Data entries:

+ + + + +

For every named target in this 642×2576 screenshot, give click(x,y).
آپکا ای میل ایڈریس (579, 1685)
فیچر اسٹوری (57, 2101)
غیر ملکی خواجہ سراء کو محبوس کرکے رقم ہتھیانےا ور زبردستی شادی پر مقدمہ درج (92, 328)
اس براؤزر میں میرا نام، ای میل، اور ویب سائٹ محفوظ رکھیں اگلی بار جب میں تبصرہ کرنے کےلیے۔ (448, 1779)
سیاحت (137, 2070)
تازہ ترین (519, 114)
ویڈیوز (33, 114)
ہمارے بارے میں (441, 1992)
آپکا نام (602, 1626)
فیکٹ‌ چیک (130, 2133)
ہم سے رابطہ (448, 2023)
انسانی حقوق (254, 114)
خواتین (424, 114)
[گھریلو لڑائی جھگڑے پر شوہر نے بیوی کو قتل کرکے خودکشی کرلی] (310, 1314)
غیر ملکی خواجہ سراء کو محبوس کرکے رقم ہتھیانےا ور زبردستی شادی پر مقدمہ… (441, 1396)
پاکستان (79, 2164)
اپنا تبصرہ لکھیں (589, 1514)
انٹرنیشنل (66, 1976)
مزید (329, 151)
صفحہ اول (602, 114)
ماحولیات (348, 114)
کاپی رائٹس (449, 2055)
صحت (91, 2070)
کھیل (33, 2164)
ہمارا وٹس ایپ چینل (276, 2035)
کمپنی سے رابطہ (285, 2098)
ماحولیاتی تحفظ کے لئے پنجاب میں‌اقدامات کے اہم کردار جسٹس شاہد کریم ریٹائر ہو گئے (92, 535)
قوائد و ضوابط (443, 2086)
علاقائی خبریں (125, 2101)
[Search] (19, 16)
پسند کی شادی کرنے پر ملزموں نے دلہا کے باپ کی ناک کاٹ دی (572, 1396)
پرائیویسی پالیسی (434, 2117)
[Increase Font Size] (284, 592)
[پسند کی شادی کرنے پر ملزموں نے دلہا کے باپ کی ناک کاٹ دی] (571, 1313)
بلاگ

+ + + + +

About this task:
Print all the data above word for word.

Exercise solution:
For every named target in this 642×2576 screenshot, give click(x,y).
آپکا ای میل ایڈریس (579, 1685)
فیچر اسٹوری (57, 2101)
غیر ملکی خواجہ سراء کو محبوس کرکے رقم ہتھیانےا ور زبردستی شادی پر مقدمہ درج (92, 328)
اس براؤزر میں میرا نام، ای میل، اور ویب سائٹ محفوظ رکھیں اگلی بار جب میں تبصرہ کرنے کےلیے۔ (448, 1779)
سیاحت (137, 2070)
تازہ ترین (519, 114)
ویڈیوز (33, 114)
ہمارے بارے میں (441, 1992)
آپکا نام (602, 1626)
فیکٹ‌ چیک (130, 2133)
ہم سے رابطہ (448, 2023)
انسانی حقوق (254, 114)
خواتین (424, 114)
[گھریلو لڑائی جھگڑے پر شوہر نے بیوی کو قتل کرکے خودکشی کرلی] (310, 1314)
غیر ملکی خواجہ سراء کو محبوس کرکے رقم ہتھیانےا ور زبردستی شادی پر مقدمہ… (441, 1396)
پاکستان (79, 2164)
اپنا تبصرہ لکھیں (589, 1514)
انٹرنیشنل (66, 1976)
مزید (329, 151)
صفحہ اول (602, 114)
ماحولیات (348, 114)
کاپی رائٹس (449, 2055)
صحت (91, 2070)
کھیل (33, 2164)
ہمارا وٹس ایپ چینل (276, 2035)
کمپنی سے رابطہ (285, 2098)
ماحولیاتی تحفظ کے لئے پنجاب میں‌اقدامات کے اہم کردار جسٹس شاہد کریم ریٹائر ہو گئے (92, 535)
قوائد و ضوابط (443, 2086)
علاقائی خبریں (125, 2101)
[Search] (19, 16)
پسند کی شادی کرنے پر ملزموں نے دلہا کے باپ کی ناک کاٹ دی (572, 1396)
پرائیویسی پالیسی (434, 2117)
[Increase Font Size] (284, 592)
[پسند کی شادی کرنے پر ملزموں نے دلہا کے باپ کی ناک کاٹ دی] (571, 1313)
بلاگ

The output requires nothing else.